From: Amino acid changes in two viral proteins drive attenuation of the yellow fever 17D vaccine

a–d, A549 cells were infected with mScarlet reporter YFV (MOI = 0.1). Relative expression by RT–qPCR of IFIT2 (a), IFIT3 (b) and IFNB1 (c), and frequencies of mScarlet-positive cells by flow cytometry (d) at the indicated timepoints. Data are mean ± s.d. from 2 experiments with 3 biological samples (n = 6).

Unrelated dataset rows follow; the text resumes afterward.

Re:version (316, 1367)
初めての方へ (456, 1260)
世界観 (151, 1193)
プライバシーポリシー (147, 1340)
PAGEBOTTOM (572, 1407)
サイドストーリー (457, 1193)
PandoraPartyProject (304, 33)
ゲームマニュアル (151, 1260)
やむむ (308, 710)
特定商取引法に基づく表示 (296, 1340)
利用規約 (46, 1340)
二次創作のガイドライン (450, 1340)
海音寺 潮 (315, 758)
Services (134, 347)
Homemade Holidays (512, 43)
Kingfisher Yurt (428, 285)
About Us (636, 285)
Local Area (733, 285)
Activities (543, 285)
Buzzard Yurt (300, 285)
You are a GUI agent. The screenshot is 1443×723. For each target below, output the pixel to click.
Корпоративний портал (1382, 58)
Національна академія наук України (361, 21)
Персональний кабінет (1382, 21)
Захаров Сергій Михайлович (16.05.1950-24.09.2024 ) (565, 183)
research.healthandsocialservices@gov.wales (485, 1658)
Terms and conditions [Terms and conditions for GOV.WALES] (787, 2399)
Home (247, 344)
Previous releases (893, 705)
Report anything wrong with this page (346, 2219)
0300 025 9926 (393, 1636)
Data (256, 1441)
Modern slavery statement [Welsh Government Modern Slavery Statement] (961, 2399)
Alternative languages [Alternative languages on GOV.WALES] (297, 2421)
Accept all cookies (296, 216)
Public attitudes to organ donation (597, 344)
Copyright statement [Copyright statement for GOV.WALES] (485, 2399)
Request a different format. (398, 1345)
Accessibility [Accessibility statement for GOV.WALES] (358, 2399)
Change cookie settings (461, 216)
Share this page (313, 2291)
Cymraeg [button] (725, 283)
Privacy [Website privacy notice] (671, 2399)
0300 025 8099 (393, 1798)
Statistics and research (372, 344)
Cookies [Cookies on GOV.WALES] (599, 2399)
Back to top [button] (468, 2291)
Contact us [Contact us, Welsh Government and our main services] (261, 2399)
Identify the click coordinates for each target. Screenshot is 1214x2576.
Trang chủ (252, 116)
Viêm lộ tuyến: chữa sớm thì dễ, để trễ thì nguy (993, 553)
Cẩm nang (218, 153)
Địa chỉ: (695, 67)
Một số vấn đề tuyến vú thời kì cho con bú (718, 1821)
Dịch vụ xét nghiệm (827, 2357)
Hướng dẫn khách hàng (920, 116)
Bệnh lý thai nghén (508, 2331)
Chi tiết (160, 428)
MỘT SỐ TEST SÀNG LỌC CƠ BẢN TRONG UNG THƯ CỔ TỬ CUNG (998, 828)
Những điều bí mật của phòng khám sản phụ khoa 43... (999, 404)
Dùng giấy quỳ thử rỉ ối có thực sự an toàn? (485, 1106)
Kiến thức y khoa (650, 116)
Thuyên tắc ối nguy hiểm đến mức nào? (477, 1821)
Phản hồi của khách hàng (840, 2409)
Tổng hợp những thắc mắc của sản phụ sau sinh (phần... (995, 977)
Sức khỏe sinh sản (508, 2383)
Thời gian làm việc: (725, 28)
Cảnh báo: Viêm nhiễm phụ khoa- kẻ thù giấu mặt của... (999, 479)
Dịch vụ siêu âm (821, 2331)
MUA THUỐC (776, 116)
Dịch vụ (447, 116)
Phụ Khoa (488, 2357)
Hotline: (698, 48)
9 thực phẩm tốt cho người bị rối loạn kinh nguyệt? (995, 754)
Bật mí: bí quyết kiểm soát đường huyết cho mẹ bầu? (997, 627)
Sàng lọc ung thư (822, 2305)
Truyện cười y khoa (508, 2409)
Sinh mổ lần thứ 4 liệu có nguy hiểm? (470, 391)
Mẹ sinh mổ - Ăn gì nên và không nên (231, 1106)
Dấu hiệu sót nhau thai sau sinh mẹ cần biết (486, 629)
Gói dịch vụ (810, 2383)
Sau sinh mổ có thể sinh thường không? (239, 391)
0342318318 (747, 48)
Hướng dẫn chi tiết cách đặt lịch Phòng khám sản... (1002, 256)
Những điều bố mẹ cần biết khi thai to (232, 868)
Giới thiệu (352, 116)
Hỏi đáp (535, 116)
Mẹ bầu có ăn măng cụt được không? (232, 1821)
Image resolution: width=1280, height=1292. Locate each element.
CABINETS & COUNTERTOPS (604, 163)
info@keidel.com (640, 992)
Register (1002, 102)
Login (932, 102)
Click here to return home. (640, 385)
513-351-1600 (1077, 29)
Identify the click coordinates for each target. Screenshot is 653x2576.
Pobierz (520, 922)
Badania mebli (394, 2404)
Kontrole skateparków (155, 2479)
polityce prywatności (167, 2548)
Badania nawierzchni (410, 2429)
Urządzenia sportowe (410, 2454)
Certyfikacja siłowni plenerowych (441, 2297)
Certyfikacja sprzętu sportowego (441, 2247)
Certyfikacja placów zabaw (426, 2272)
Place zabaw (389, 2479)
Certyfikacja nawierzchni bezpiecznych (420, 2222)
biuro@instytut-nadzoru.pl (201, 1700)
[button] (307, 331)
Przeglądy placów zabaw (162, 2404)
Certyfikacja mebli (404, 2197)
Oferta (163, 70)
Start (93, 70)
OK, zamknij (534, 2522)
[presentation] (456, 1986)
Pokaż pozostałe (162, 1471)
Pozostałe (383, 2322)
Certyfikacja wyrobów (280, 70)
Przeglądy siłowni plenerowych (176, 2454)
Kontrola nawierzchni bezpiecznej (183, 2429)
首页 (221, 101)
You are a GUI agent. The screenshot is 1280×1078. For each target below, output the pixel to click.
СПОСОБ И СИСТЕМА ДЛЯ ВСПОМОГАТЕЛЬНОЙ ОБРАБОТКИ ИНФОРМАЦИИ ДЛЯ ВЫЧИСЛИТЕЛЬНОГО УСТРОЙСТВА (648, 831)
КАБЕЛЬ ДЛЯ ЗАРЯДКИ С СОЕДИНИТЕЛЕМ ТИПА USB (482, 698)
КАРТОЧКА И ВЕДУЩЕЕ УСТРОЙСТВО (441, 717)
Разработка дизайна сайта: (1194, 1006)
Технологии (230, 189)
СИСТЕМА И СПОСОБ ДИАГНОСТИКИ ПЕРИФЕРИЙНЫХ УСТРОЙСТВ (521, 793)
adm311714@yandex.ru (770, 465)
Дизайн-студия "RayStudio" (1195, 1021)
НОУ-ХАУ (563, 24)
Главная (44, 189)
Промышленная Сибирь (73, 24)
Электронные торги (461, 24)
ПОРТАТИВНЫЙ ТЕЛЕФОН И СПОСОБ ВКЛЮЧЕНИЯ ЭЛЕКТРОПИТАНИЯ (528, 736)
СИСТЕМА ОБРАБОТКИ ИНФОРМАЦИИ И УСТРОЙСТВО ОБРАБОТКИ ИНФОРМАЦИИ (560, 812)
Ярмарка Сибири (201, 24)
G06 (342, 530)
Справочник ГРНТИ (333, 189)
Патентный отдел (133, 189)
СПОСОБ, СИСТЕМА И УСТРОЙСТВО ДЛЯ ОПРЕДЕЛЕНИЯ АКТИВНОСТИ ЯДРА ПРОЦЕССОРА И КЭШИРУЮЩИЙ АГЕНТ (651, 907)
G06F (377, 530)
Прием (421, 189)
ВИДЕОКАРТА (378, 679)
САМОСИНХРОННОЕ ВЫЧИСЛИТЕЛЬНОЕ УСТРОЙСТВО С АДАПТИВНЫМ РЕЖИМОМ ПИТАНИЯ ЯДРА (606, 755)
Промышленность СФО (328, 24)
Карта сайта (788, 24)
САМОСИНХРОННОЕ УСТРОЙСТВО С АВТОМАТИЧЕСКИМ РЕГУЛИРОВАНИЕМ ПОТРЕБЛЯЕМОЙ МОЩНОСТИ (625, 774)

Points are coloured by viral genotype and connecting lines are coloured by NS2A allele (black, 17D; grey, Asibi). e–h, A549 cells were infected with mScarlet-17D (e,g) or Asibi-[17D-NS2A] (f,h) at an MOI of 0.1 and treated with DMSO or 2 μM ruxolitinib (Ruxo). Frequencies of mScarlet-positive cells (e,f) and relative expression of IFIT3 (g,h) were evaluated. Data are mean ± s.d. from 3 (e,g) or 2 (f,h) experiments with 3 biological samples (n = 9 or 6). Asibi or Dakar-[17D-Ens], 17D E segment with only non-synonymous mutations compared to Asibi; 17D-[Asibi-Ens], Asibi E segment with only non-synonymous mutations compared to 17D. All other chimaeras include synonymous and non-synonymous mutations in the indicated genomic areas. Two-way ANOVA followed by Tukey’s (a–d) or Šídák (e–h) post hoc test for multiple comparisons (a–d,e–h). P values are only shown for comparisons to Asibi as indicated by colour (a–d) or above selected timepoints (e–h).